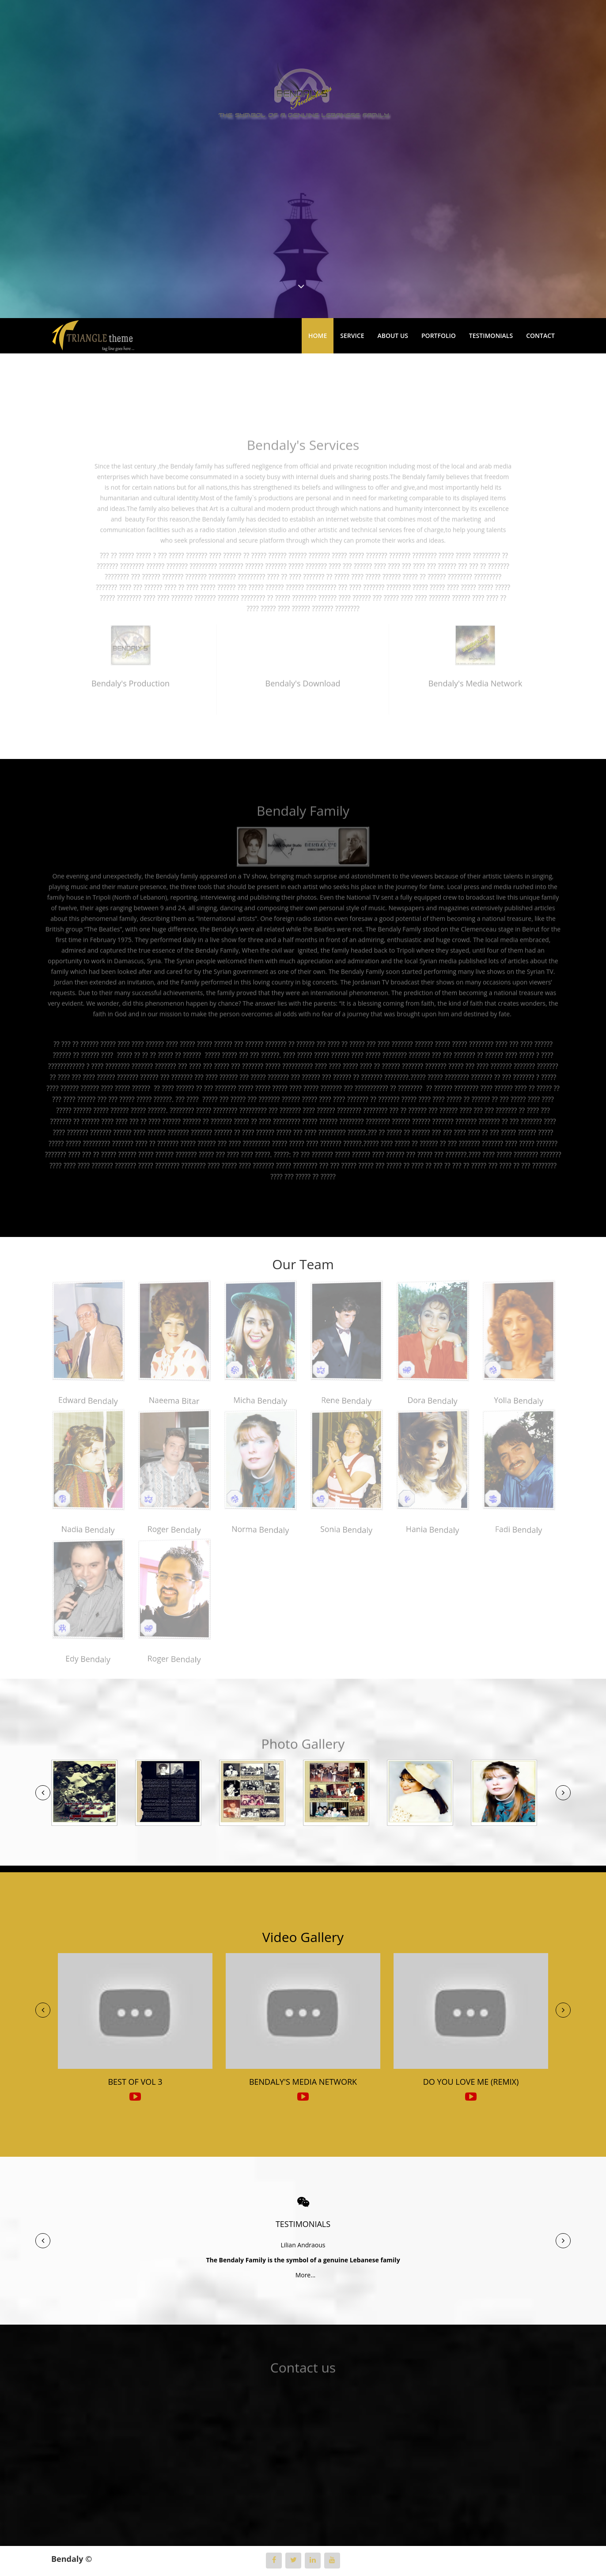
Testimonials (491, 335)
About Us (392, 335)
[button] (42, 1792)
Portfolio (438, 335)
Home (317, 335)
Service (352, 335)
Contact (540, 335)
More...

--------------------

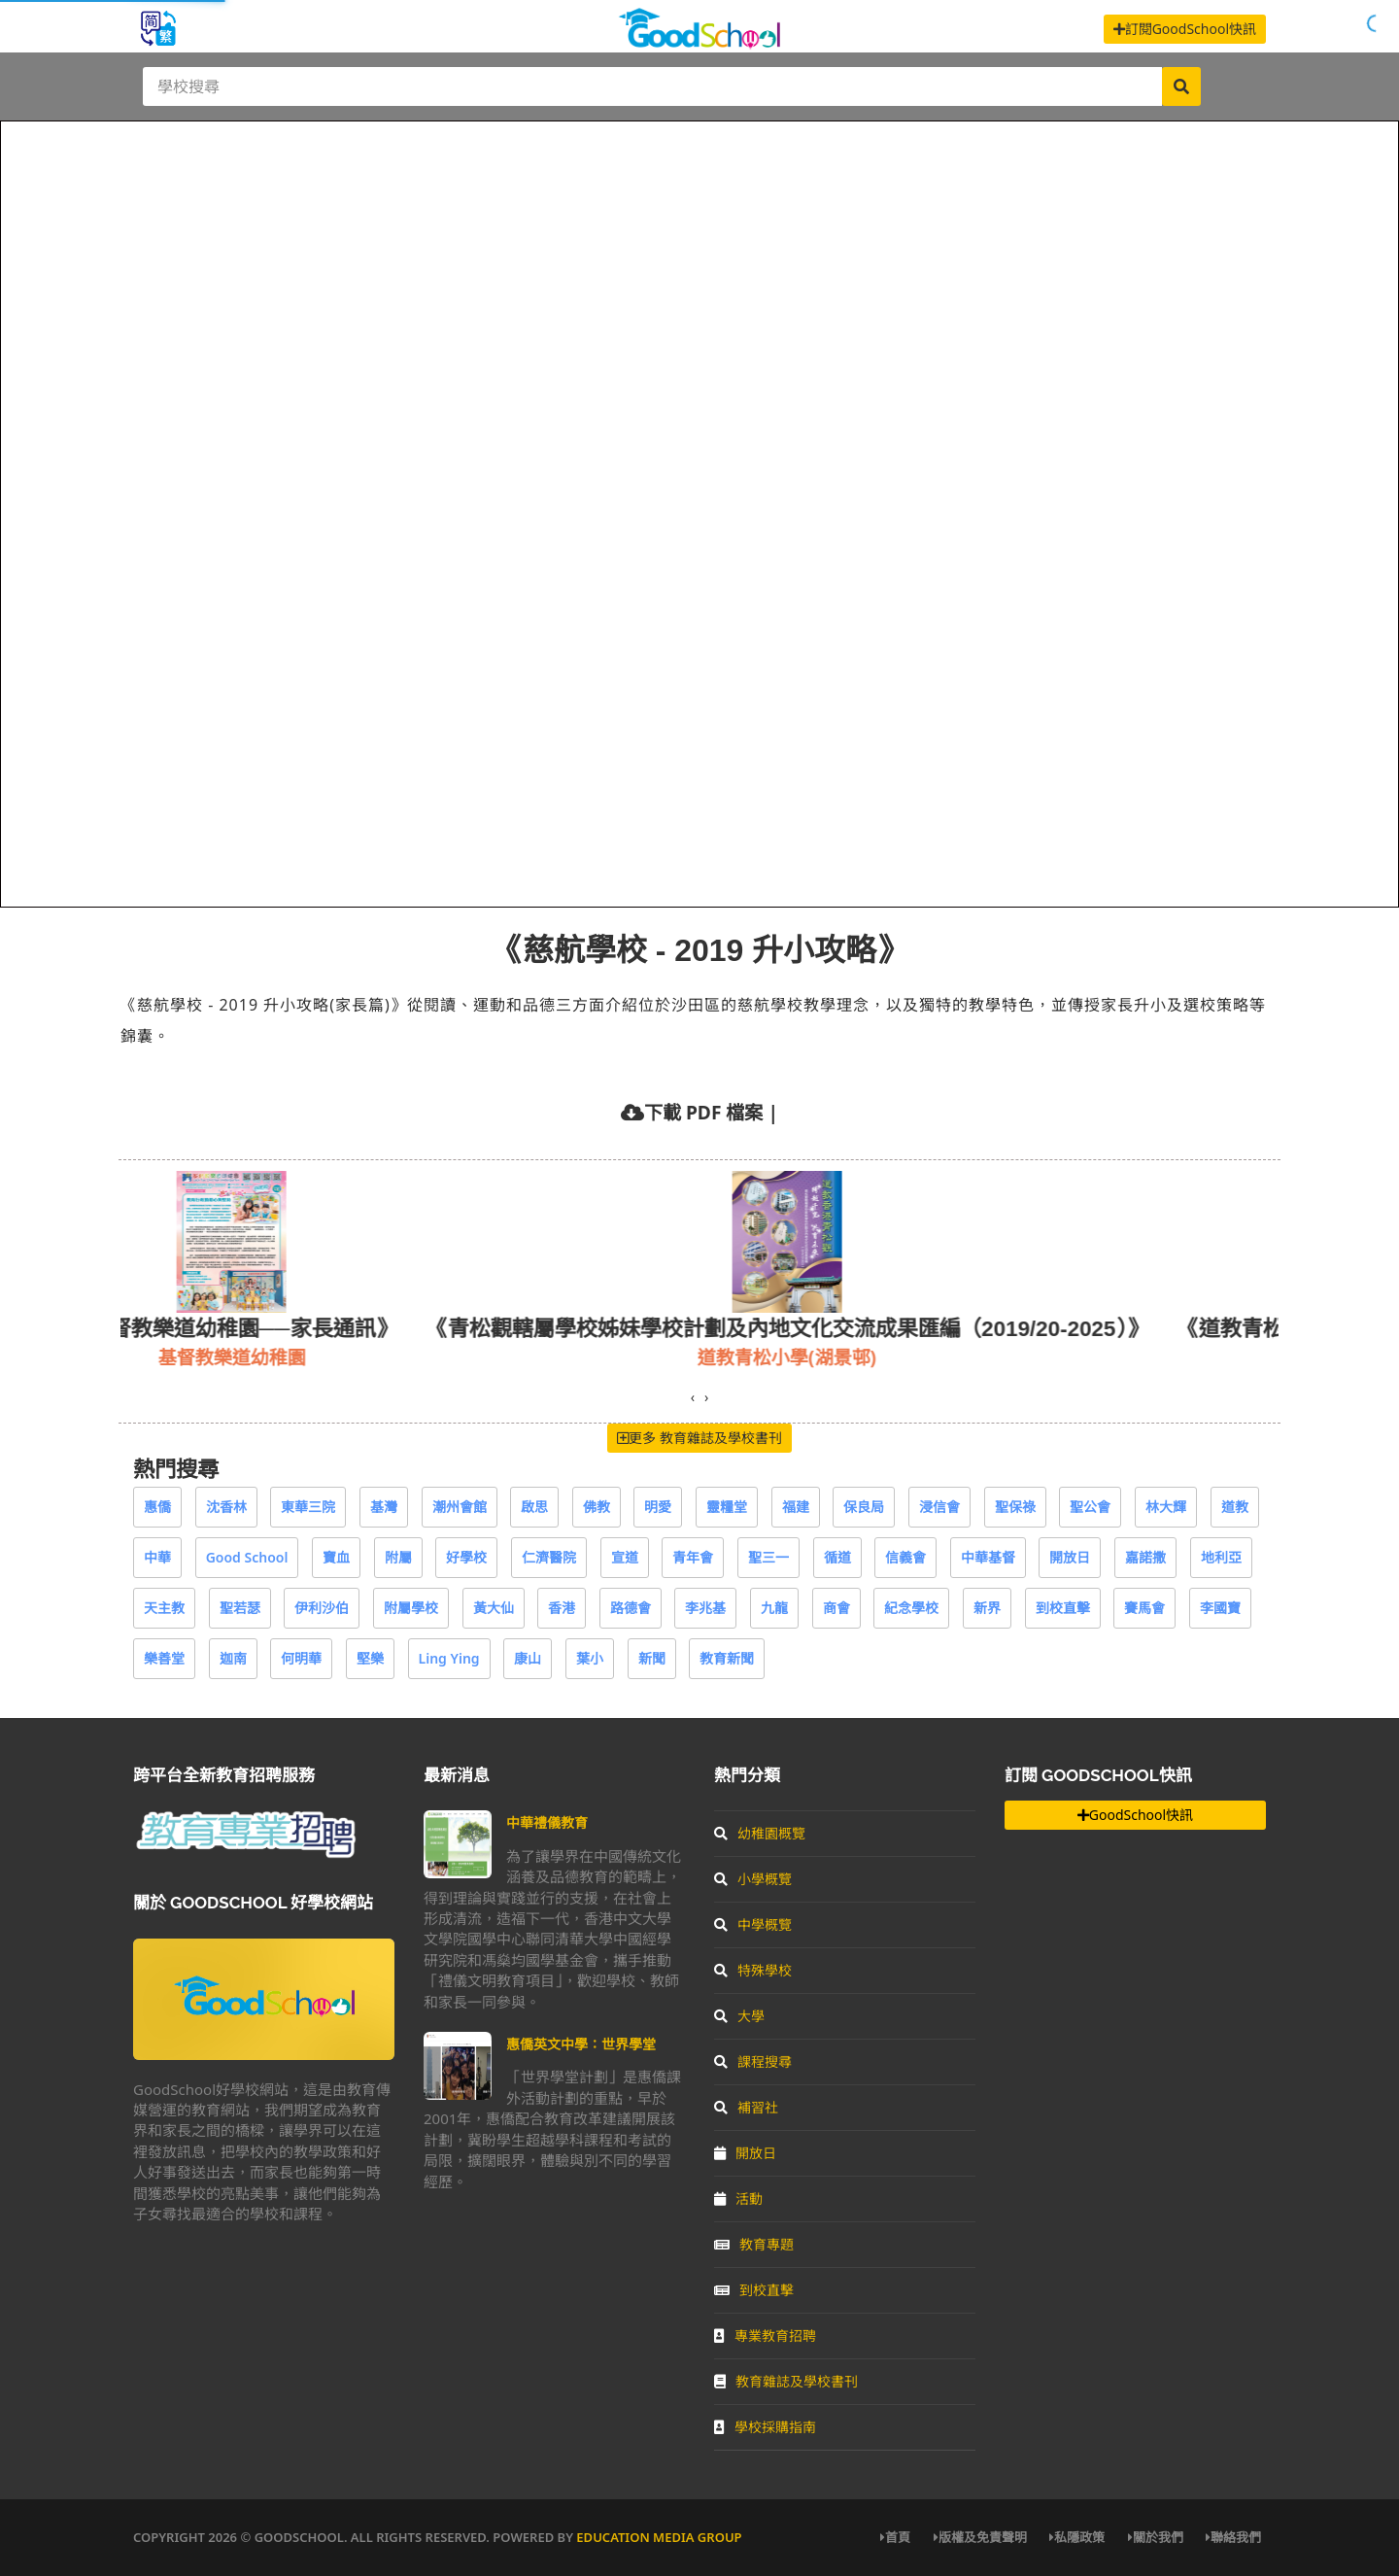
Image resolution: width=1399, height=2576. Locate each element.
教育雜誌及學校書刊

--------------------

> [SET EXERCISE]: Please set out the items from the line with "Testimonials (491, 335)" up to and including the line with "Contact (540, 335)" as a two-column CSV with the headers item and answer, one row per item, each value in a single quoted field with any line breaks replaced by spaces.

> [CORRECT OUTPUT]:
item,answer
"Testimonials","(491, 335)"
"About Us","(392, 335)"
"[button]","(42, 1792)"
"Portfolio","(438, 335)"
"Home","(317, 335)"
"Service","(352, 335)"
"Contact","(540, 335)"